If this sounds like a defense of economic orthodoxy, however, then you have not been reading this blog for very long.  In fact, this story helps to expose the ultimate weakness of the standard economic story.  If the Maddow/HuffPo version of the Collins story had been accurate, after all, the taxpayers' reaction would still not show that, in the HuffPo writer's words, "[t]his is a stupidity as persistent as it is avoidable. Ms. Collins, chiropractor from Virginia, is among the many people of affluence who have somehow survived without understanding how marginal tax rates work."

My point is that people who make this "stupid" error -- and it is an error, if people really think that they will end up with less money from a cliff effect, when there is no cliff -- can in fact be acting in ways that economic orthodoxy would tolerate, or even celebrate.  They could, for example, being "going Galt," simply refusing to work additional hours to pay taxes into a public kitty, when that public fails to appreciate the superiority of the Job Creators.  Or they might just hate President Obama, refusing to "let him win" by taking more of the taxpayer's gross income than the taxpayer thinks is fair.

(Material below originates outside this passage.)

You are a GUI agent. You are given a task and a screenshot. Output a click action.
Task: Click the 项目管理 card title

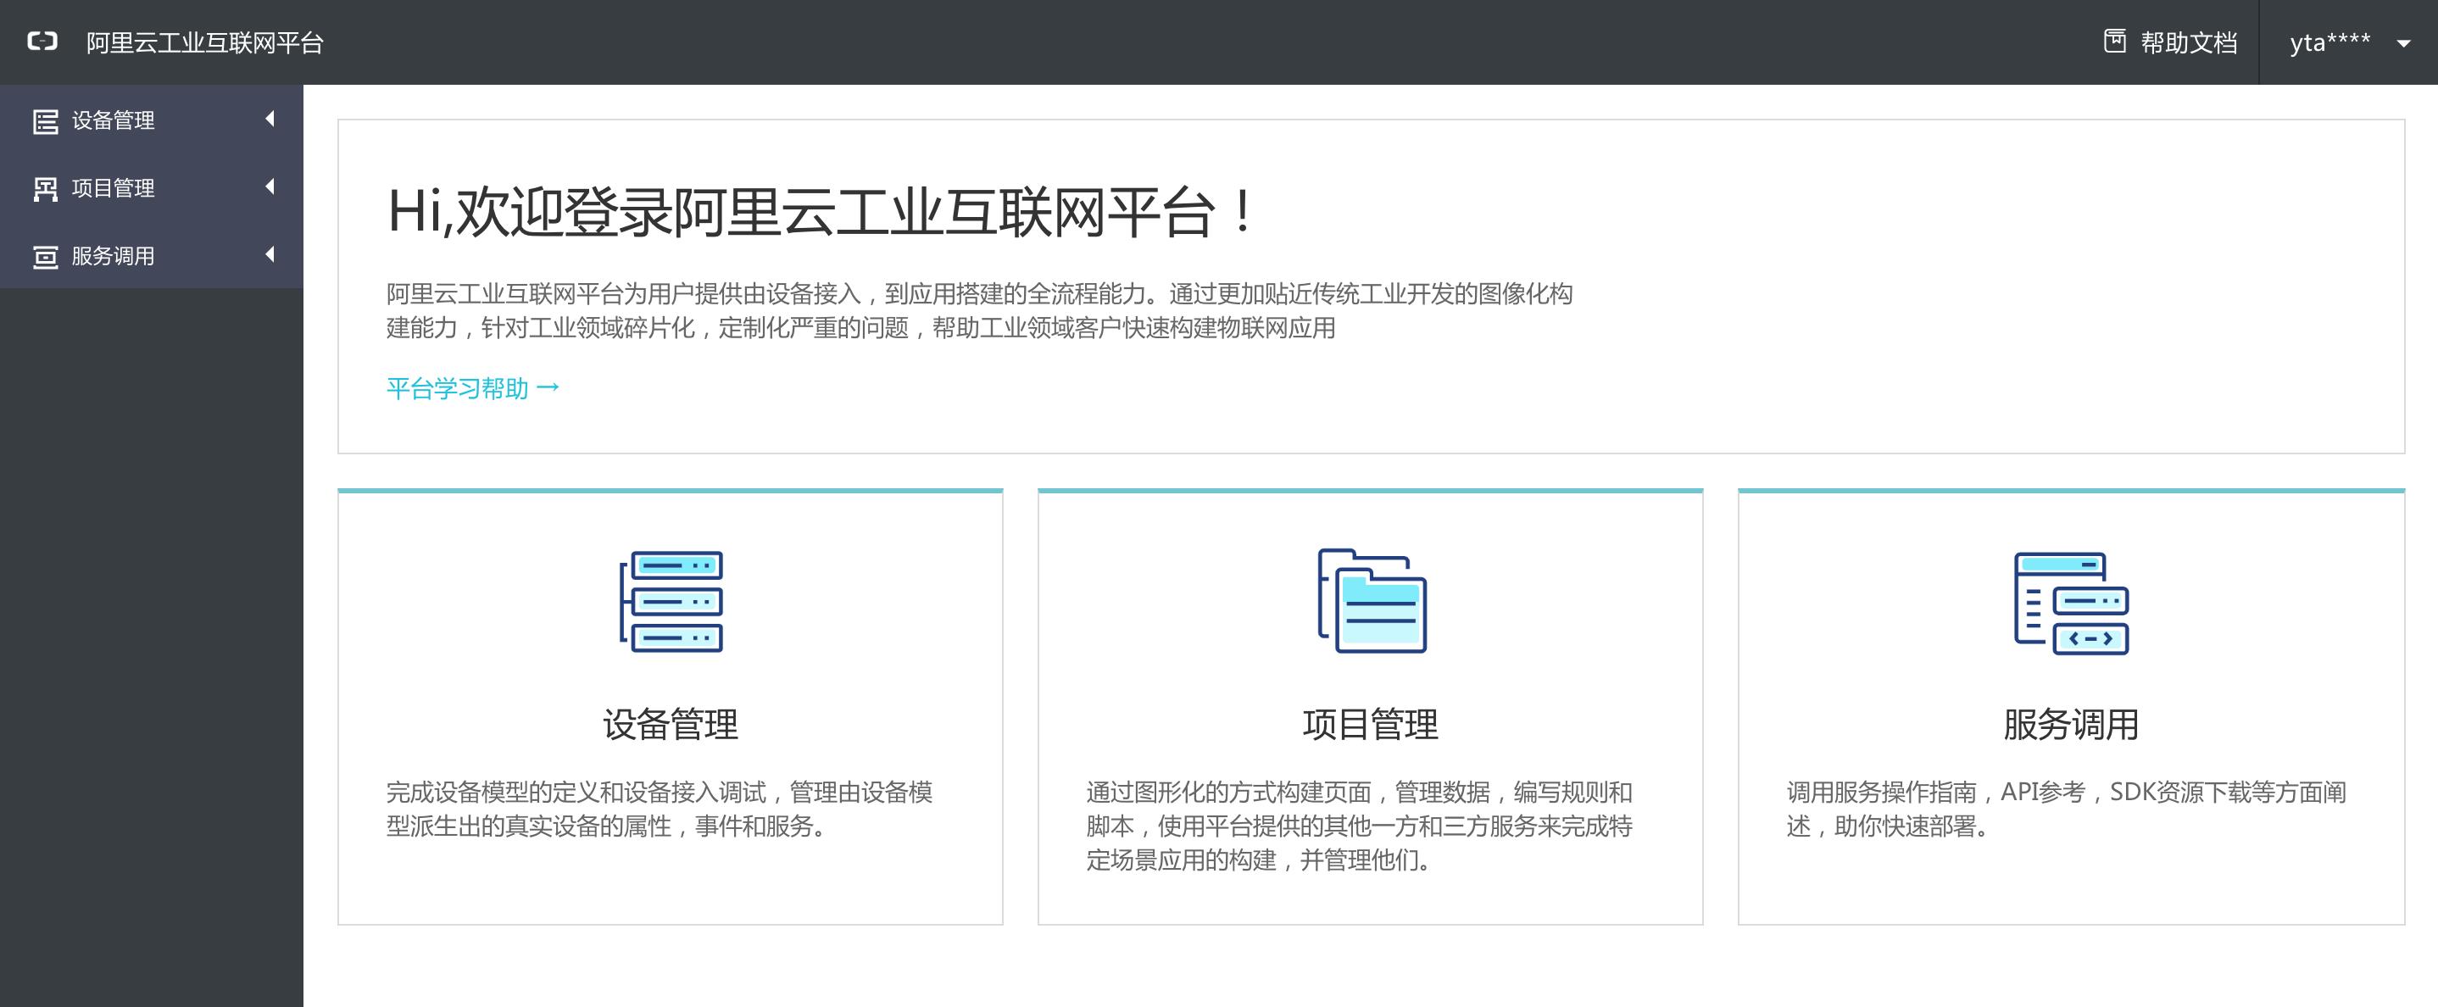[x=1369, y=725]
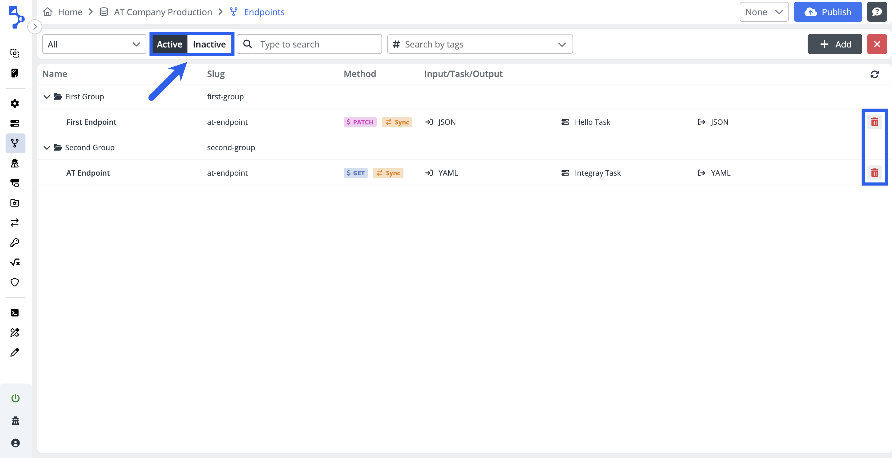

Cutting off one's nose to spite one's face, in other words, is fully consistent with economic rationality.  Because that peculiar type of rationality requires only that people be trying to maximize their happiness, based on their subjective vision of their goals and values, it is not irrational (note the important double negative) to do what Dr. Collins might have been threatening to do -- or even for her and her husband to shut down their practice forever and become panhandlers.

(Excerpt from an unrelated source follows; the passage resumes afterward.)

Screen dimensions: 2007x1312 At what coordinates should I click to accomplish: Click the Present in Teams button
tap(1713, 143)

That, as I (and many others) have argued repeatedly over the years, is both the great strength and the great weakness of modern economic orthodoxy.  If nothing is irrational, then nothing makes sense.  One can save the theory by doing what I described above: Confronted with seemingly irrational behavior, simply point out that the person did what they did, and then supply a story in which their actions make sense.  Famously, this logic has been applied to show that suicide is economically rational.

Making that move, however, drains the theory of all useful content.  We can say that the Drs. Collins, or even the cliff-effected versions of them, are Not Irrational.  Doing so, however, means that we have given up on the usefulness of orthodox economic theory actually to predict behavior, or to provide useful policy guidance.

For example, a recent study by the Congressional Research Service (CRS) became famous at the end of the Presidential election campaign, because it showed no statistical correlation between higher marginal tax rates on the highest incomes and reduced economic activity.  In response, the Republican staff of the Joint Economic Committee criticized the CRS study for failing to properly calculate the marginal tax rates that rich people really face.  Doing so carefully, the Republican document contended, is necessary to perform a valid statistical test of how people in fact respond to tax incentives.  (They were not, however, able to reverse the CRS's result.  They merely cast doubt on its method.)

Whether or not the Collins chiropractic office is an example of it or not, the Rich Folks Gone Wild run of news stories shows us that "properly" or "improperly" calculating marginal tax rates is not what appears to be going on here.  If there are people who are willing to shut down businesses because they are afraid that Obama is a property-confiscating Communist who will somehow get House Republicans to look the other way while he taxes the rich into oblivion, then we can say that those business owners are Not Irrational, in some trivializing sense of that concept.  We can also suspect, however, that an economic model that relies for its predictive power on the idea that people will respond "rationally" to tax changes is not a reliable guide to actual economic activity or tax policy.